Hace un mes, lo primero que hacía la población china nada más despertar era encender el teléfono móvil y abrir con el corazón encogido alguna de las páginas web en las que, a las seis de la mañana, se actualizan las estadísticas de infectados y fallecidos por el coronavirus Covid-19. Durante varias semanas, y al igual que sucede ahora en países tan distantes como Corea del Sur, Irán o Italia, la progresión de esas cifras fue exponencial. Los casos pasaron de ser decenas a cientos, y luego a miles y decenas de miles. Ahora, sin embargo, con casi 80.000 infecciones confirmadas, esos datos matinales provocan un suspiro de alivio colectivo.

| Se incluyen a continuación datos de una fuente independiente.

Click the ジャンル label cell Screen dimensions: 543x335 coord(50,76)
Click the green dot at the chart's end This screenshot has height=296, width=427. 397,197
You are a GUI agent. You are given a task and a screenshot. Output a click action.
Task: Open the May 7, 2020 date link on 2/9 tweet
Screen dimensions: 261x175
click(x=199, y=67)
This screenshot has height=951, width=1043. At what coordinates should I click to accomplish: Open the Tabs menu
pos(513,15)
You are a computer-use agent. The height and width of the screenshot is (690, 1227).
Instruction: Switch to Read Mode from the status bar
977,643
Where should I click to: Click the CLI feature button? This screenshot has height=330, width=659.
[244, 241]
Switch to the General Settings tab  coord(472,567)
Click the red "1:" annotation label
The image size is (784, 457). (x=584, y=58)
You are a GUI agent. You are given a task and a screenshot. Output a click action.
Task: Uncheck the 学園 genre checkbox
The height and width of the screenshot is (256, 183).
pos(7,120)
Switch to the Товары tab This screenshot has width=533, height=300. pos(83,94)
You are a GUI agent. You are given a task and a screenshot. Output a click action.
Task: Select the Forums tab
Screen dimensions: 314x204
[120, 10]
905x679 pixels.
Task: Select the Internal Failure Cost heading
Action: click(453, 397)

Desde hace ya dos semanas, las nuevas infecciones registradas fuera de Hubei, epicentro de la epidemia, son cada vez menos. Este martes fueron solo 523, una cifra muy por debajo de las 3.000 que se añadían a diario hace dos semanas. Y lo mismo sucede a menudo con el número de víctimas mortales: este martes fueron 71, menos de la mitad de las 150 personas que murieron el lunes. Según afirmó en Pekín Bruce Aylward, uno de los epidemiólogos de la Organización Mundial de la Salud (OMS) que han podido visitar la ciudad de Wuhan, en la que se detectaron las primeras infecciones, estos datos refrendan las drásticas medidas tomadas por el gigante asiático, que «ha logrado resultados muy positivos en la reducción del contagio entre seres humanos».

Aunque las Autoridades advierten de que es demasiado temprano para bajar la guardia y recuerdan a los ciudadanos de que no deben despojarse de sus mascarillas, lo cierto es que las restricciones a los movimientos comienzan a relajarse. En primer lugar, porque la segunda potencia mundial necesita reanudar la actividad económica, y para ello necesita a los 400 millones de migrantes rurales que engrasan la fábrica del mundo. Y, en segundo lugar, porque la población en cuarentena -casi 60 millones de personas- comienza a acusar este prolongado encierro.